[ntp:questions] POSIX leap seconds versus the current NTP behaviour

Dennis Ferguson dennis.c.ferguson at gmail.com
Wed May 4 03:19:41 UTC 2011


Hello,

A strict reading of the part of the POSIX standard defining "seconds
since the epoch" would seem to require that when a leap second is added the
clock should be stepped back at 00:00:01.  That is, the second which should
be replayed is the second whose "seconds since the epoch" representation is
an even multiple of 86400.  Right now the NTP implementation doesn't do that,
it instead steps the clock back at 00:00:00 and replays the second which is
one before the even multiple of 86400 in the "seconds since the epoch"
representation, to match what seems to be required for the NTP timescale.
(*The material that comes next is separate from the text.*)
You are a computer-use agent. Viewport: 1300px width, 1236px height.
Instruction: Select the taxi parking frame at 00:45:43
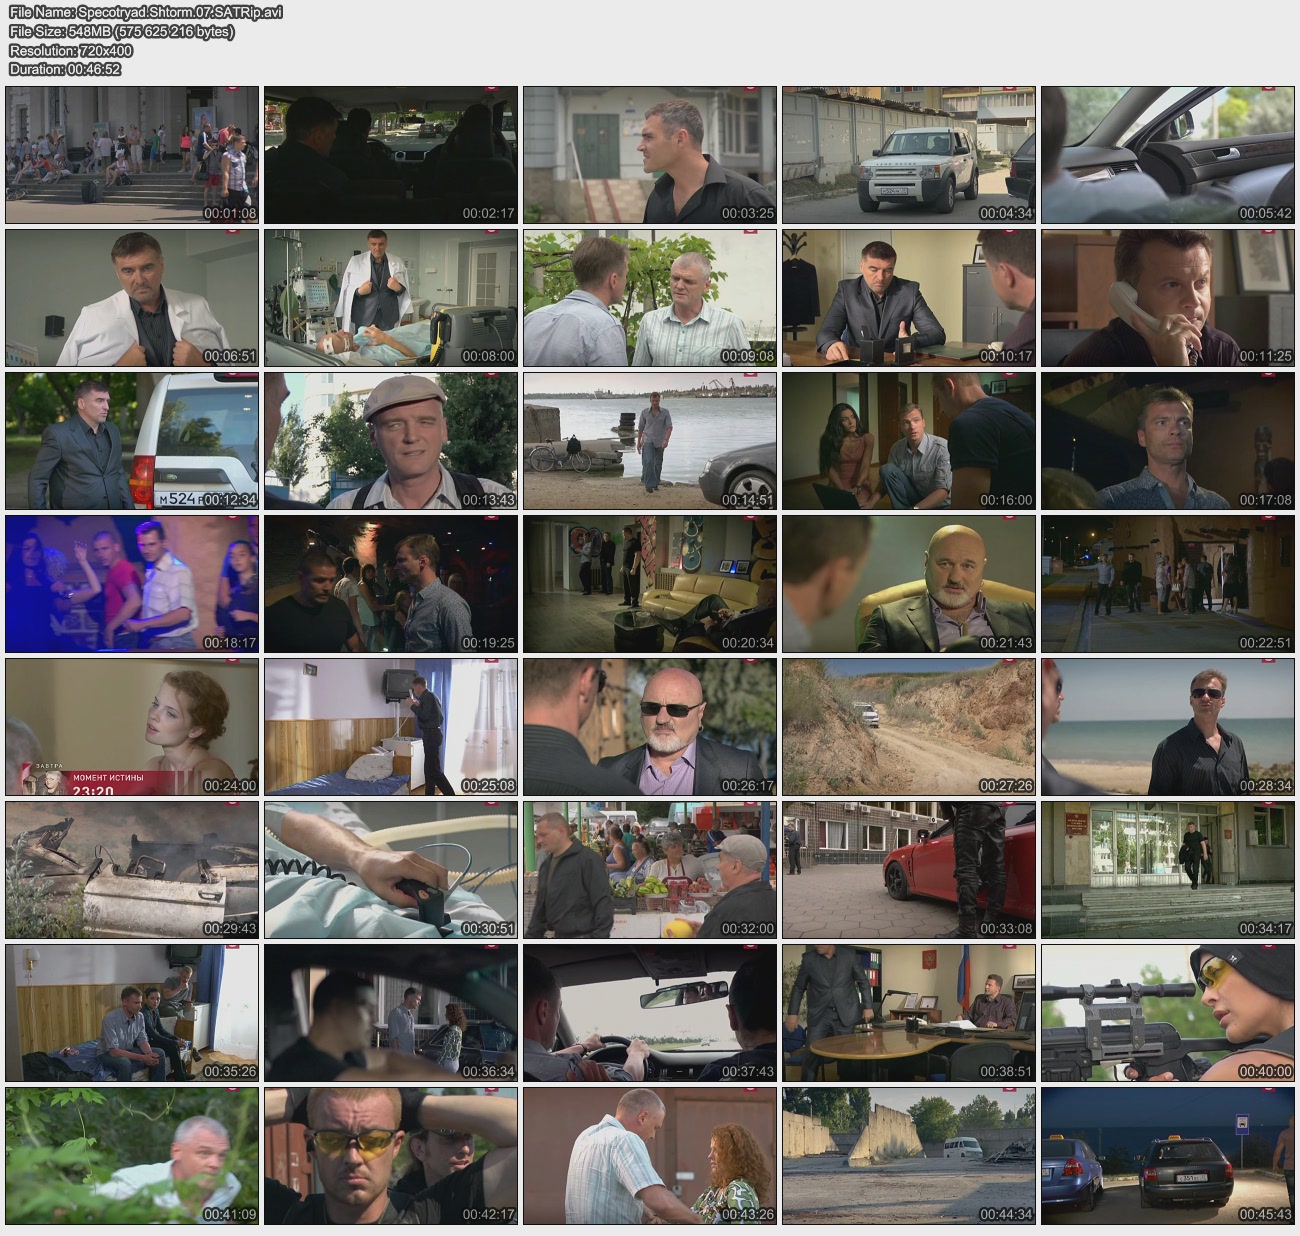1167,1156
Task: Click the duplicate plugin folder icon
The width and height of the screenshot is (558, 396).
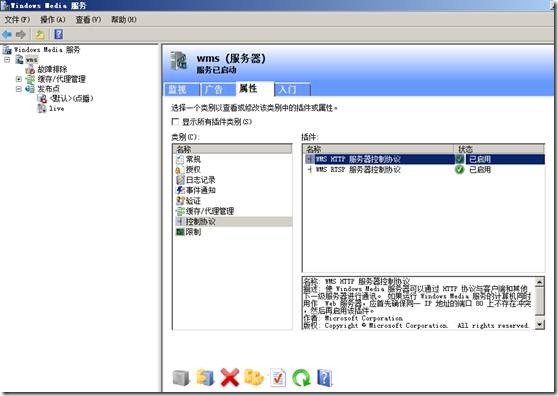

For a new implementation of this is there any reason not to do the kernel
timekeeping the way POSIX seems to want it?  I thought I preferred the NTP
handling since it seemed to keep the leap problem on the correct day (for
an "all days have 86400 seconds" timescale, which describes both the NTP and
the POSIX timescales), but I've since decided that might not be all that
important and I appreciate the symmetry of the POSIX approach (leaps forward
occur at 23:59:59, leaps back at 00:00:01, and both leaps end up at 00:00:00)
as well as the fact that the POSIX approach yields a simple equation to determine
the conversion from time-of-day to seconds-since-the-epoch which is always
valid, even across a leap (and even if the inverse conversion is ambiguous)
while I'm having difficulty finding a similar description of NTP's behaviour.